Records drawn from a dataset:
* * *

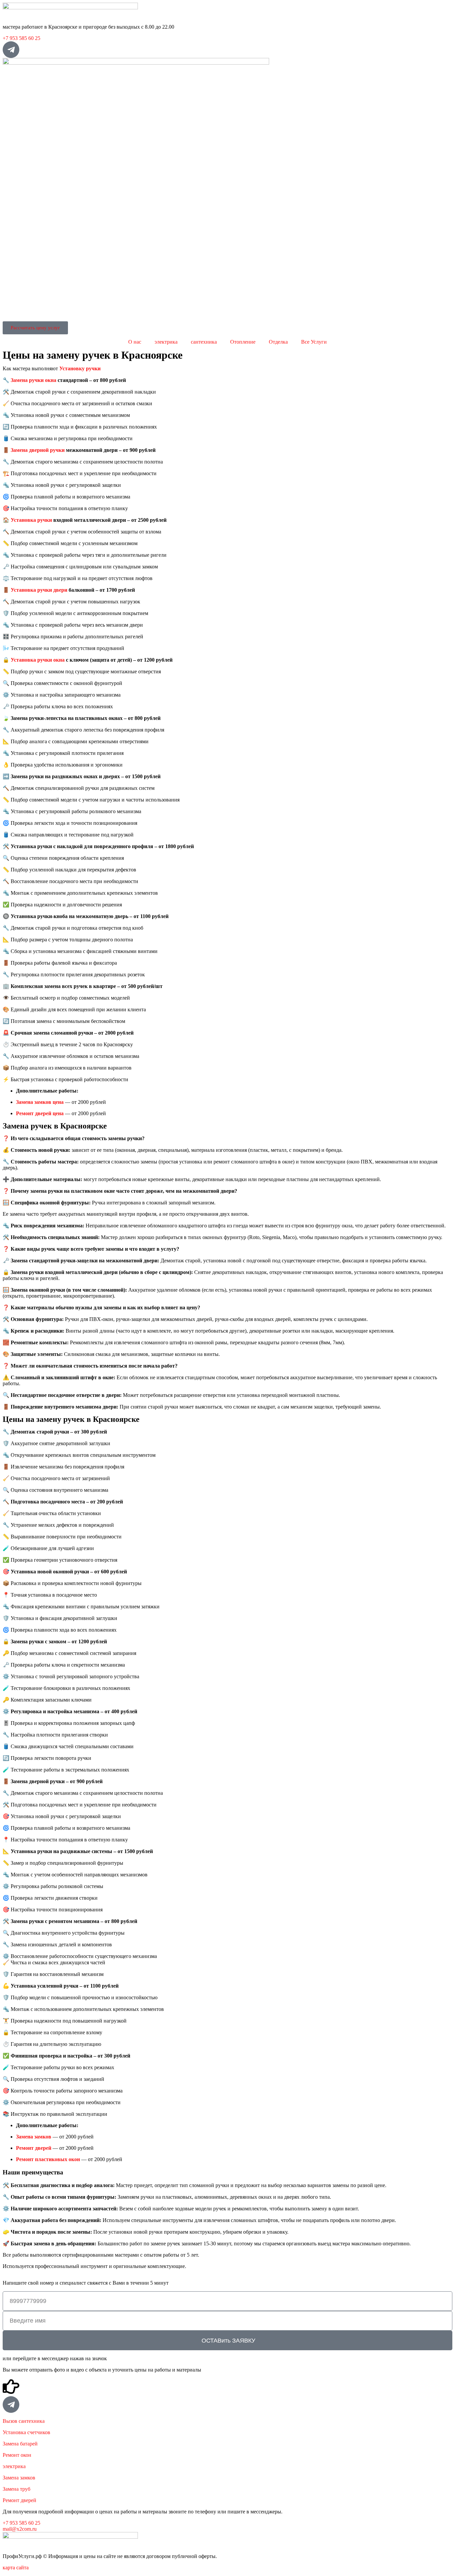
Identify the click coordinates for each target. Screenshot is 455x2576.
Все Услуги (314, 342)
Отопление (242, 342)
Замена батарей (20, 2443)
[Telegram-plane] (11, 49)
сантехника (204, 342)
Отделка (278, 342)
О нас (134, 342)
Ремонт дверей (19, 2500)
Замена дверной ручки (38, 450)
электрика (166, 342)
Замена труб (16, 2489)
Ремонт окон (17, 2455)
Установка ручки (31, 520)
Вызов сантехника (24, 2421)
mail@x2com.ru (20, 2529)
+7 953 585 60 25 (21, 38)
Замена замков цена (40, 1102)
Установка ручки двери (39, 590)
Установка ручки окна (38, 660)
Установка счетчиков (26, 2432)
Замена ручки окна (33, 380)
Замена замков (19, 2477)
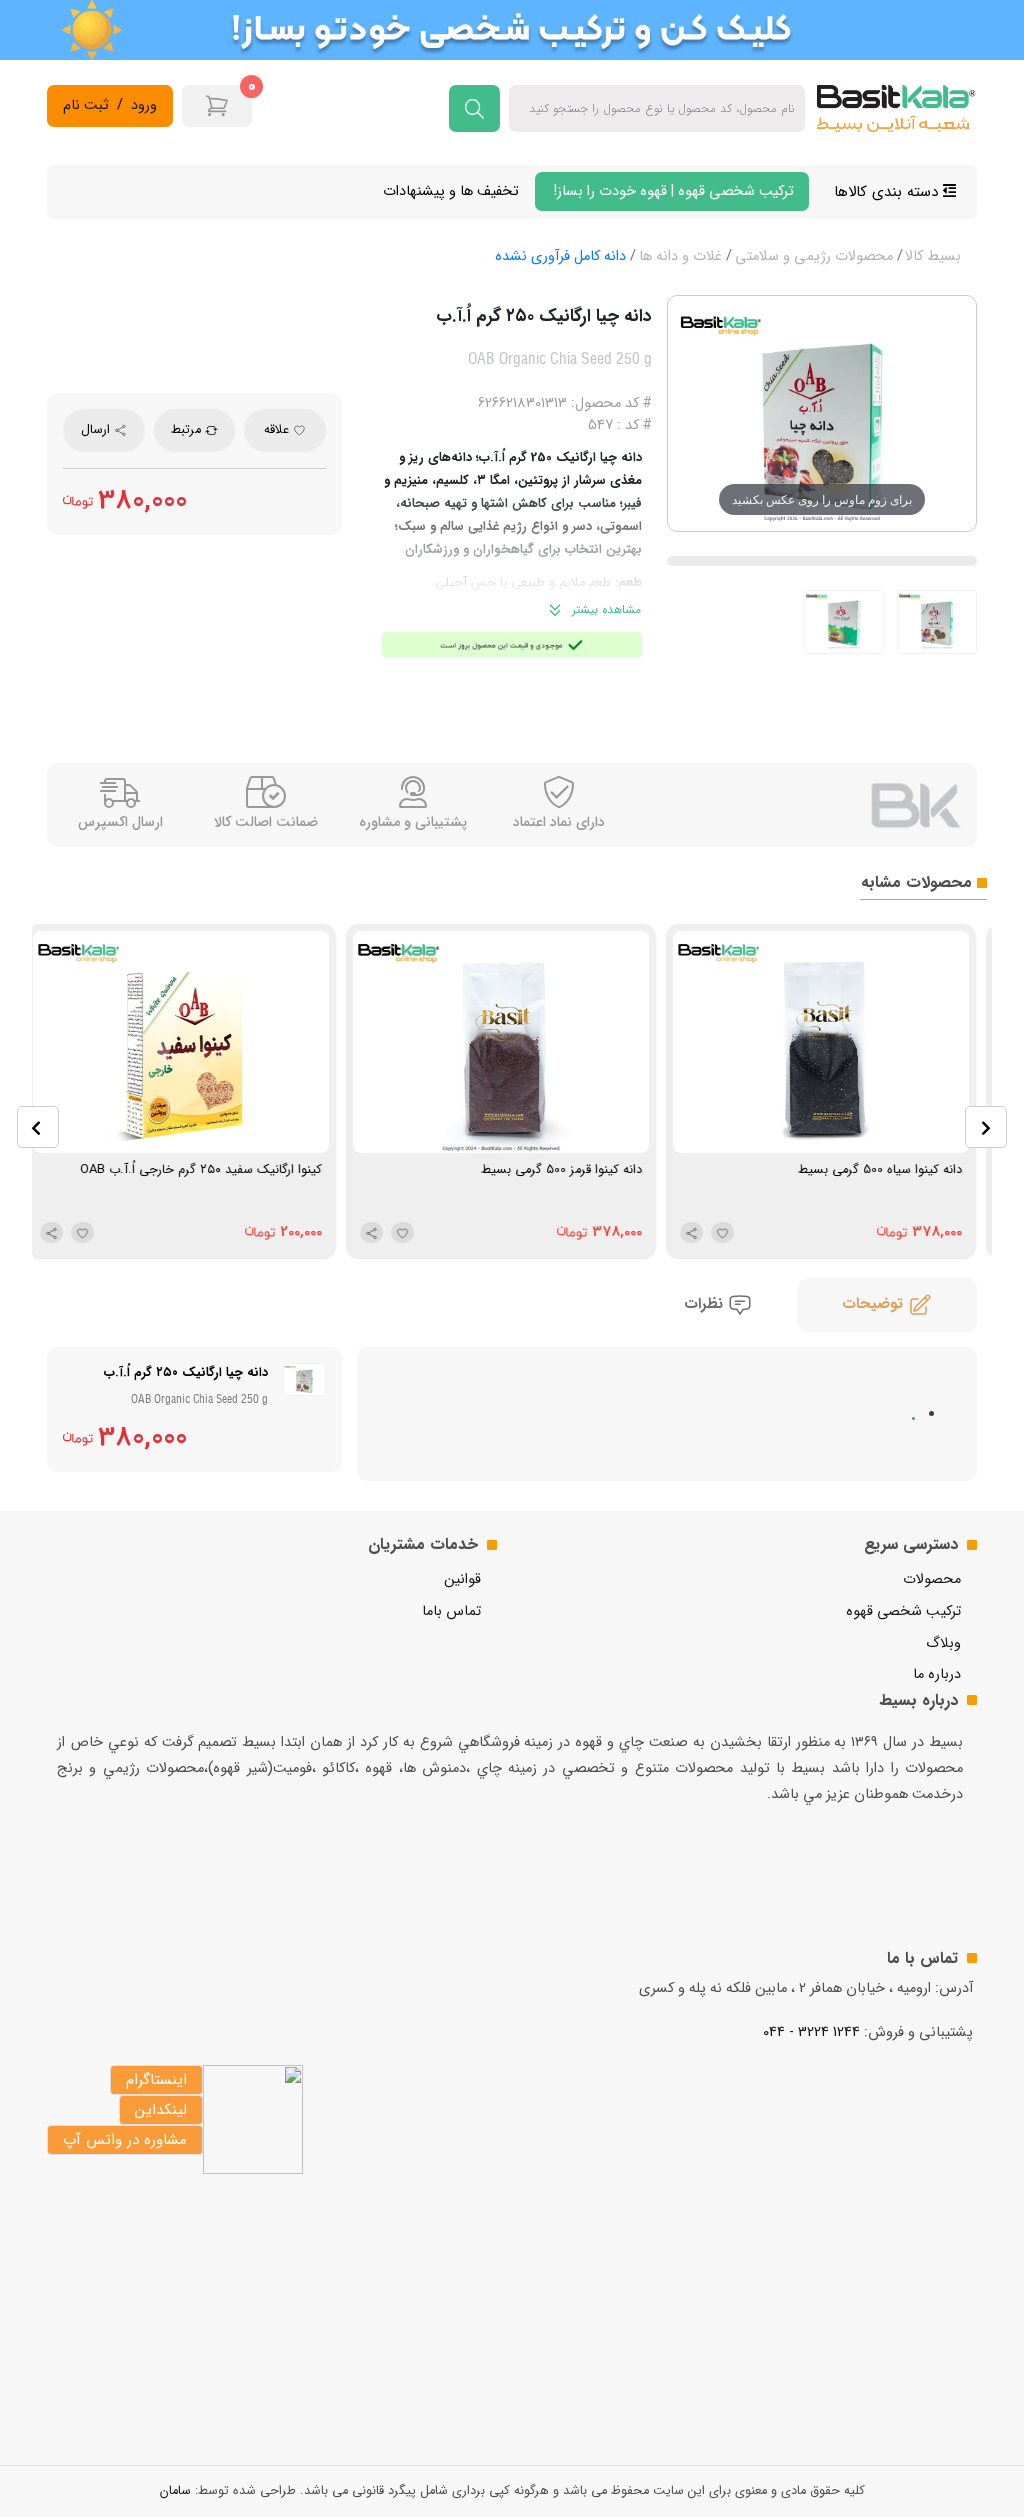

* * *

Please copy the records above word for word, omitting every picture.

Identify the click coordinates for each target. Screenshot is 455x2576.
Все Услуги (314, 342)
Отопление (242, 342)
Замена батарей (20, 2443)
[Telegram-plane] (11, 49)
сантехника (204, 342)
Отделка (278, 342)
О нас (134, 342)
Ремонт дверей (19, 2500)
Замена дверной ручки (38, 450)
электрика (166, 342)
Замена труб (16, 2489)
Ремонт окон (17, 2455)
Установка ручки (31, 520)
Вызов сантехника (24, 2421)
mail@x2com.ru (20, 2529)
+7 953 585 60 25 (21, 38)
Замена замков цена (40, 1102)
Установка ручки двери (39, 590)
Установка ручки окна (38, 660)
Установка счетчиков (26, 2432)
Замена ручки окна (33, 380)
Замена замков (19, 2477)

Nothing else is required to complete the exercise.